_Work item_: Can you return the records below exactly as they stand, but only from the first line through the one with "874x615 pixels."?

(Records excerpted from a collection)
--- START ---

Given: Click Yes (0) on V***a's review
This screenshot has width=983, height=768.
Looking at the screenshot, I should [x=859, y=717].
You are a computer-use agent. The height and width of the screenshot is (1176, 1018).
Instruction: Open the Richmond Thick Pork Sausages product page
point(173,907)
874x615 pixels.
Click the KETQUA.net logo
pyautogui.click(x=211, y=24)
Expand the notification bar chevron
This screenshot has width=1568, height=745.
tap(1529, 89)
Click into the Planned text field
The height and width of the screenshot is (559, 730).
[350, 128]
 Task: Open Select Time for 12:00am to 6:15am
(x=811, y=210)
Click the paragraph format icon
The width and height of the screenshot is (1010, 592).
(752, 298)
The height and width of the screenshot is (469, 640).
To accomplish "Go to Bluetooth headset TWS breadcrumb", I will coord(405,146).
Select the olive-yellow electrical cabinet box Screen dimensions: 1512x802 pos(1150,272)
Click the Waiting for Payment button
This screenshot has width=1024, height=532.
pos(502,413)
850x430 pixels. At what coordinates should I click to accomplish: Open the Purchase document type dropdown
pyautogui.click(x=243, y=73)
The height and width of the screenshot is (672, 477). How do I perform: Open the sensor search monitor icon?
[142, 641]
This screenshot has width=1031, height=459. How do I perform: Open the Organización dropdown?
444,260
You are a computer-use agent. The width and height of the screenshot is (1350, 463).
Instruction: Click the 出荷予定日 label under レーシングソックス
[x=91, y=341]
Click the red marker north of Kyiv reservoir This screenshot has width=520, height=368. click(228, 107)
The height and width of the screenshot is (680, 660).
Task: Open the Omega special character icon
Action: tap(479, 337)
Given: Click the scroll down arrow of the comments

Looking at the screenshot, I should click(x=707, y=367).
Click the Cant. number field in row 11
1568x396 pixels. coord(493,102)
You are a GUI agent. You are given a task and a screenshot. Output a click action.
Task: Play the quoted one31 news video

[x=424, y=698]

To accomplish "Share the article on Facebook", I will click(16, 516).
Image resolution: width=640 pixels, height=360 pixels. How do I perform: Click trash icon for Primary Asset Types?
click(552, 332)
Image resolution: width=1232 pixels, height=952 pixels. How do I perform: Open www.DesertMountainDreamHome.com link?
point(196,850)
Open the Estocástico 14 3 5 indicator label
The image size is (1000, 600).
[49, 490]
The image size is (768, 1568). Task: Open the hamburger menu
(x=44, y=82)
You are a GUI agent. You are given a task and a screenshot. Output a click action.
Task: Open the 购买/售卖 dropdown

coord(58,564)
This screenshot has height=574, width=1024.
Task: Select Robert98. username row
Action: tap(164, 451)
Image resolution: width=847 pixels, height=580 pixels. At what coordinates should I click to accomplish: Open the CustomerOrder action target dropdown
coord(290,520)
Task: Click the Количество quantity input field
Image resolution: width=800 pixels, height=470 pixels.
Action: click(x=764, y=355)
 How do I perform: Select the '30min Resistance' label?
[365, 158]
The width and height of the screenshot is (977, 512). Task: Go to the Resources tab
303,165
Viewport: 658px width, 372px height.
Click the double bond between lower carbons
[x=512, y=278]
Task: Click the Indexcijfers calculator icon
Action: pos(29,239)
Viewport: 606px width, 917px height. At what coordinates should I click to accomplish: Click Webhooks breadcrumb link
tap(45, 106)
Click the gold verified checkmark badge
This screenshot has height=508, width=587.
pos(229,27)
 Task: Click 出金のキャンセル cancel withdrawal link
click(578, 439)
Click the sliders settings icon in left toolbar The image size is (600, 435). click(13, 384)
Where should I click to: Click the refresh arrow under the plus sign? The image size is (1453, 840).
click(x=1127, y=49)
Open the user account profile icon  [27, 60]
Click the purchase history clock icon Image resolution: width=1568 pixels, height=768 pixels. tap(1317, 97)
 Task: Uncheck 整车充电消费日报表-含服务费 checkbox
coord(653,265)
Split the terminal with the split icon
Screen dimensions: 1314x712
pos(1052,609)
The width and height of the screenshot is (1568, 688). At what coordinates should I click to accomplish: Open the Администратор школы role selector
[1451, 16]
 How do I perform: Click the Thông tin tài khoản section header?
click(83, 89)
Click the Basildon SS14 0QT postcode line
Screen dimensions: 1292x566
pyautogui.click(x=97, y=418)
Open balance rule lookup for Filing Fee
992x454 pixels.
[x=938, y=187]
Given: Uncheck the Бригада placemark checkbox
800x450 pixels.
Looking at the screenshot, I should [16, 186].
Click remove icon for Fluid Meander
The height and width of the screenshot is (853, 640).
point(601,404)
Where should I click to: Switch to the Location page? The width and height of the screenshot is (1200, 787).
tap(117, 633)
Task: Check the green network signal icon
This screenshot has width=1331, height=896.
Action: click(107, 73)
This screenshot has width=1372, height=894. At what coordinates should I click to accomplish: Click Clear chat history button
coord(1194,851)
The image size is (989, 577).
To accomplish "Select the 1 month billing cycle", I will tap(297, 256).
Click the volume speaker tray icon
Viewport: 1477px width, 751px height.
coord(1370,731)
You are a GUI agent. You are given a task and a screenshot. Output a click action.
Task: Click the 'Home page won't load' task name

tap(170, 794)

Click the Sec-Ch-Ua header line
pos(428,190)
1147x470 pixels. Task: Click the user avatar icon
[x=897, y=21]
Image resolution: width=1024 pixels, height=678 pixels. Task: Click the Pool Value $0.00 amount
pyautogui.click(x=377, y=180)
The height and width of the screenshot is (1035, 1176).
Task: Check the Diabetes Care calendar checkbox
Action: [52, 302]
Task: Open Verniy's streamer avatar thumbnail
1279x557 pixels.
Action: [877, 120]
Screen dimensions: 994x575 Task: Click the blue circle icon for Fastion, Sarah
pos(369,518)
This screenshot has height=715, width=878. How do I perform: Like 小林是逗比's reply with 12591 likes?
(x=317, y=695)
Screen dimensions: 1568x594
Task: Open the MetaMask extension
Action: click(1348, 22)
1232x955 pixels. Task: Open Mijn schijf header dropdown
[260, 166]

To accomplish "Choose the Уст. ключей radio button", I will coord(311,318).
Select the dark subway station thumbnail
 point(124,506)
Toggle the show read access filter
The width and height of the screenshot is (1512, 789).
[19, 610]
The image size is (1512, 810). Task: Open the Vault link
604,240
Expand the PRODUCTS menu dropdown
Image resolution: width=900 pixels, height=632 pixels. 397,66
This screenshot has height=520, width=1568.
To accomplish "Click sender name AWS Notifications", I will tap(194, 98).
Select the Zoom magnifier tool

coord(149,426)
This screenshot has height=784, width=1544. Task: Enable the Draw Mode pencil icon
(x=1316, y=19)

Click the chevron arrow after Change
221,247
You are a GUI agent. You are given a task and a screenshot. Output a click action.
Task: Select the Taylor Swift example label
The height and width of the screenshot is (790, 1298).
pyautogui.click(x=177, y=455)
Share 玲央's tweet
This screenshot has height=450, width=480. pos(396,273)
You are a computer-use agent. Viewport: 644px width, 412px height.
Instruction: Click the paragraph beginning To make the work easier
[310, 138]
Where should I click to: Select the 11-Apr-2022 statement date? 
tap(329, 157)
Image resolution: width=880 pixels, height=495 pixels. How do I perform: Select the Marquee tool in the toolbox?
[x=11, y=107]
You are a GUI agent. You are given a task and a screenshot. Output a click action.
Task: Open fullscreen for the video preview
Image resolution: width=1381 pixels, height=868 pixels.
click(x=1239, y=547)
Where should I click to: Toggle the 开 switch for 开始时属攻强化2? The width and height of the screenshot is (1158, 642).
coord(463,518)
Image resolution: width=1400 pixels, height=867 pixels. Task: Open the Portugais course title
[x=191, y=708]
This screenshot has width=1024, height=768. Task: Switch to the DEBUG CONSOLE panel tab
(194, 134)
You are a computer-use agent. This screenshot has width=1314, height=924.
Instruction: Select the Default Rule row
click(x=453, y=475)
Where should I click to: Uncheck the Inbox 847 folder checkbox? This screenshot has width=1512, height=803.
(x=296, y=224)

--- END ---

_Exercise result_:
Given: Click Yes (0) on V***a's review
This screenshot has width=983, height=768.
Looking at the screenshot, I should [x=859, y=717].
You are a computer-use agent. The height and width of the screenshot is (1176, 1018).
Instruction: Open the Richmond Thick Pork Sausages product page
point(173,907)
874x615 pixels.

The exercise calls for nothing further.